What is the most dangerous substance in the world? by @franklinveaux
Answer by Franklin Veaux:
Difficult question. I’d say it’s a tossup between chlorine trifluoride, dioxygen difluoride, and dimethylmercury.
Chlorine trifluoride is hideously, insanely, exuberantly reactive stuff. It will cause almost anything you can think of to burst into flame on contact. Steel, ice, asbestos, sand, anything. About the only material you can store it in is copper, because you get a thin layer of copper fluoride on the surface and it won’t react any more than that. Be careful, though! Handle it wrong and it’ll change its mind about playing nice in copper.

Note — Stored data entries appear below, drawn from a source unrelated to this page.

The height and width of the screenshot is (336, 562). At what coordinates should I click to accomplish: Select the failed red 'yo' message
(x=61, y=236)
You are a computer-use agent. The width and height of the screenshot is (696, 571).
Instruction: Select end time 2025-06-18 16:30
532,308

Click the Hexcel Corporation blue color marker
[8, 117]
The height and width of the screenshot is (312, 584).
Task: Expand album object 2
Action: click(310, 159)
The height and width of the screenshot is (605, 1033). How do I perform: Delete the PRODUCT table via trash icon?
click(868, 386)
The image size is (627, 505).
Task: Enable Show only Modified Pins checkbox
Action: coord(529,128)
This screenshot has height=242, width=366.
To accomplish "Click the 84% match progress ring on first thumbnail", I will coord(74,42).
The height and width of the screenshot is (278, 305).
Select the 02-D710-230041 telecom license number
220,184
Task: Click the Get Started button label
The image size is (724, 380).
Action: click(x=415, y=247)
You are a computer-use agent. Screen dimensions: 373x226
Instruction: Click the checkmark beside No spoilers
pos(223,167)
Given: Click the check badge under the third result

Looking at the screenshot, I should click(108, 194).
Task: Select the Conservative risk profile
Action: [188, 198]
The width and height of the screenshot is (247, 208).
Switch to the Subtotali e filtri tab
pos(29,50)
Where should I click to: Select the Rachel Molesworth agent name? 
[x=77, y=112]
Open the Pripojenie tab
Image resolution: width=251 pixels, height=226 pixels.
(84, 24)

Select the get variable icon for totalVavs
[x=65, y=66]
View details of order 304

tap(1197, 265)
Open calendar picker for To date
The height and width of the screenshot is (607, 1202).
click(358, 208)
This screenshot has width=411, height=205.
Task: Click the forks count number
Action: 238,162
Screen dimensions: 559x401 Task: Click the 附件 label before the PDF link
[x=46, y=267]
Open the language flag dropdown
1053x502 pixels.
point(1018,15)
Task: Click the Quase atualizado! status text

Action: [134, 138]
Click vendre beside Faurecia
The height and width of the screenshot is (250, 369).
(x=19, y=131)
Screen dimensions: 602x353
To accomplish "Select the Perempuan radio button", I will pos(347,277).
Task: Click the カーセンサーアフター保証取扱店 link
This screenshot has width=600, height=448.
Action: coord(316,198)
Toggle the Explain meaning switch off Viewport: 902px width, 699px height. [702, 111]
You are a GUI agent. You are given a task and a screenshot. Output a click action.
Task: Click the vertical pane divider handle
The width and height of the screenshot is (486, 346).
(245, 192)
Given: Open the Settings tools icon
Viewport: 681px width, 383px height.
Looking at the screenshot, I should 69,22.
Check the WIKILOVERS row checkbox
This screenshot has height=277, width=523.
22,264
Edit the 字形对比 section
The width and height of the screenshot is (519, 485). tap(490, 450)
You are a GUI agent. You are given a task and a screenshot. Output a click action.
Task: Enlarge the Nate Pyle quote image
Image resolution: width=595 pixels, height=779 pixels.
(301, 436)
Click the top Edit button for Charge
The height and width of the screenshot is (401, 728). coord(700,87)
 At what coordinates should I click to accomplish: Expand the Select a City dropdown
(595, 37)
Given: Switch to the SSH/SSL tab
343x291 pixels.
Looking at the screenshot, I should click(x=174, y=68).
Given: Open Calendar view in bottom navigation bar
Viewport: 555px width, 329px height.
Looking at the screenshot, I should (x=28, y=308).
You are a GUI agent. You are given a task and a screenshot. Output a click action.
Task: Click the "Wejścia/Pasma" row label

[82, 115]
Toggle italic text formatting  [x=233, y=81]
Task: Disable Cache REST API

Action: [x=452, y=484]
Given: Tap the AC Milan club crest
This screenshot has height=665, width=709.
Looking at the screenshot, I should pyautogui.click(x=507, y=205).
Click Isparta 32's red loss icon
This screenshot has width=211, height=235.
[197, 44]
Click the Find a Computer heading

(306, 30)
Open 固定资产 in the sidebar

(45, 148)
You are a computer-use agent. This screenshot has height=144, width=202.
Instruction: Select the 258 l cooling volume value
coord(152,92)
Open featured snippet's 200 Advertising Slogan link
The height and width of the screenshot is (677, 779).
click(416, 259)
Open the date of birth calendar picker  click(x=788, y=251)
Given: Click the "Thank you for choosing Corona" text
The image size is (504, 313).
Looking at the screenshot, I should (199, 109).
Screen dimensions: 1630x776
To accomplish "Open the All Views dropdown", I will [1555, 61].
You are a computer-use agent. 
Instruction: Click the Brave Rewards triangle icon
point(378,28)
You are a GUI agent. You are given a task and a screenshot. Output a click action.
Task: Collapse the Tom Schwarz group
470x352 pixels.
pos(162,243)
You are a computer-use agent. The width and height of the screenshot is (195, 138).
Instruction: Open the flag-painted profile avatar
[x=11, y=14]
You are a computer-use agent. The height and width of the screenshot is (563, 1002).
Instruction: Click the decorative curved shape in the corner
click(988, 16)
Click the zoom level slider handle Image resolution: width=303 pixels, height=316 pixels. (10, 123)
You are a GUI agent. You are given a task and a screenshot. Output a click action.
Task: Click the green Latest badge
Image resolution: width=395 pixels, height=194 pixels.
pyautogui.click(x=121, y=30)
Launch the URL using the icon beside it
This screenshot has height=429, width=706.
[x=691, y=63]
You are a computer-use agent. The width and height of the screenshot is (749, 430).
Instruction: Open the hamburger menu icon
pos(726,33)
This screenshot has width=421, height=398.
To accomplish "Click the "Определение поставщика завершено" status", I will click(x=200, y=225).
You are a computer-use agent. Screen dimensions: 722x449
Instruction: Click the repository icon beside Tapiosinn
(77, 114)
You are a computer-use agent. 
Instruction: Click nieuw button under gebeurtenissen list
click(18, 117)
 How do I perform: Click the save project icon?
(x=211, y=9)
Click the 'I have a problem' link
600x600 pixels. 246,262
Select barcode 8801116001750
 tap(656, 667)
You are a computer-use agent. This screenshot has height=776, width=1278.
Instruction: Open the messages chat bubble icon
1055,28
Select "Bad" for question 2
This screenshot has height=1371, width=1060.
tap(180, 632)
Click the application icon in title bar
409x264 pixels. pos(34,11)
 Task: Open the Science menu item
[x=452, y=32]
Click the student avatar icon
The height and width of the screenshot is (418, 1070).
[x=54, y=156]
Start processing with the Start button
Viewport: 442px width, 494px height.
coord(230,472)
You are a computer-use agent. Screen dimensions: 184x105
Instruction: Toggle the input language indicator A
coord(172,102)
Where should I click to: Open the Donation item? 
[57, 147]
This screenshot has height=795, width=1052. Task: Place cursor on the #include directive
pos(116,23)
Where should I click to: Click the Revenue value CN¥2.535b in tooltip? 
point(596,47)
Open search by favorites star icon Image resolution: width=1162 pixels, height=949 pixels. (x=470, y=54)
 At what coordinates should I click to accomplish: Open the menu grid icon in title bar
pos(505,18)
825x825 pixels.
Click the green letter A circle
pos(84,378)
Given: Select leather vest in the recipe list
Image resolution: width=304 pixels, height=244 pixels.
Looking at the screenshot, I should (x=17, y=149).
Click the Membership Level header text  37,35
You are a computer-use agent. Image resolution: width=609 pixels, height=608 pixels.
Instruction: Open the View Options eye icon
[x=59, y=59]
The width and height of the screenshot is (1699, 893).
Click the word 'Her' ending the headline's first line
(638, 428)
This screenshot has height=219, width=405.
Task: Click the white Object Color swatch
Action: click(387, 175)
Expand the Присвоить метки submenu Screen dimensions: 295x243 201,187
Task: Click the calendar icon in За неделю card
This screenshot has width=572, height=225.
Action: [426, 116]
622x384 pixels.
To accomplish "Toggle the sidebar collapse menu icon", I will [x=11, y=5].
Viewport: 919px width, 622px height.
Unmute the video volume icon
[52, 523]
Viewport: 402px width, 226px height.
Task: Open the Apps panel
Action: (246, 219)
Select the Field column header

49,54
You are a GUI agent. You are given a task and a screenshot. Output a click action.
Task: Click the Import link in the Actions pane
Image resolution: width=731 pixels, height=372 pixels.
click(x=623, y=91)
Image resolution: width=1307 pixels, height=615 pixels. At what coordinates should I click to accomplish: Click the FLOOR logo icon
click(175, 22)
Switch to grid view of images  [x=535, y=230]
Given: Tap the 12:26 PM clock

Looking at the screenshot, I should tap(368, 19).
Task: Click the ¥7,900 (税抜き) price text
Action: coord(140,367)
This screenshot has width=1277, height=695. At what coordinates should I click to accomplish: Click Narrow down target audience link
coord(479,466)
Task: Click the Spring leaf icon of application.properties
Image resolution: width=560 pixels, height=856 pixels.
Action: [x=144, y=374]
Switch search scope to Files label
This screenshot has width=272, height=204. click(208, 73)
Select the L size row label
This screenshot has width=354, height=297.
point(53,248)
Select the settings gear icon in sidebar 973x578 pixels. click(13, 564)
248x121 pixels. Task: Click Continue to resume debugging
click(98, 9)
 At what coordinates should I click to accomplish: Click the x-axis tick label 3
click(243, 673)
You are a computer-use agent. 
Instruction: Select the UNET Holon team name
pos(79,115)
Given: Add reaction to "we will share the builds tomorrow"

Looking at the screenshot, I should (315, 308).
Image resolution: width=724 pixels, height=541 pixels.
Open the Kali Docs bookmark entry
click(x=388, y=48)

Oh, and the byproducts of it burning on contact with—well, anything, really—are chlorine gas and hot hydrofluoric acid. Fun!
I think it can be ruled out of the running for Most Dangerous Substance, though, because it’s actually used in industry. The semiconductor industry uses it to clean circuit boards.
As exuberantly reactive as chlorine trifluoride is, dioxygen difluoride is worse. It will not only burn vigorously on contact with just about anything you can name, it will do so even at absurdly low temperatures, like going on liquid nitrogen temperatures. It’s a molecule that really really really really doesn’t want to be a molecule, and will without provocation dissociate with vigor, yielding rather a lot of excess energy in the process.
I also rule it out of the #1 spot because no more than a handful of molecules of it have ever existed at any one time. It’s not something you can cart around. It’s not something you’ll ever be exposed to, unless you’re one of maybe two people who’s ever synthesized it, and it’s not something you’ll ever have enough of to kill you because you just can’t keep the stuff around.
If you want pure evil incarnate, the kind of substance that nightmares are made of, look no further than dimethylmercury. The existence of this stuff is incompatible with the idea of a benevolent creator who loves his creation.
Dimethylmercury is an organomercury compound that at room temperature is a clear liquid that looks like water. But understanding its properties will give you nightmares for weeks.
It’s not explosive. It doesn’t spontaneously burst into flame. It doesn’t do anything dramatic. It just sits there.
Inhale just a little tiny bit of it or let a tiny drop of it fall on your skin and you’re done. That’s it. Game over.
Oh, but it’s not a quick death, oh my no. You’re dead, and nothing can save you, but it will take months for you to die. And during those months, it’s in your brain, destroying the myelin sheath around your neurons, slowly causing your brain to disintegrate. You’ll die very slowly, in agony, as your mind goes to pieces.
And it gets worse. It will pass right through materials like latex. Researchers have died handling it in a fume hood and glove box just by spilling a drop of it on their gloves.
As far as I know, nobody will work with it any more. It’s just too damn dangerous. People make chlorine trifluoride in industrial quantities, you can buy it from chemical supply houses, but nobody, and I mean nobody, wants to work with dimethylmercury.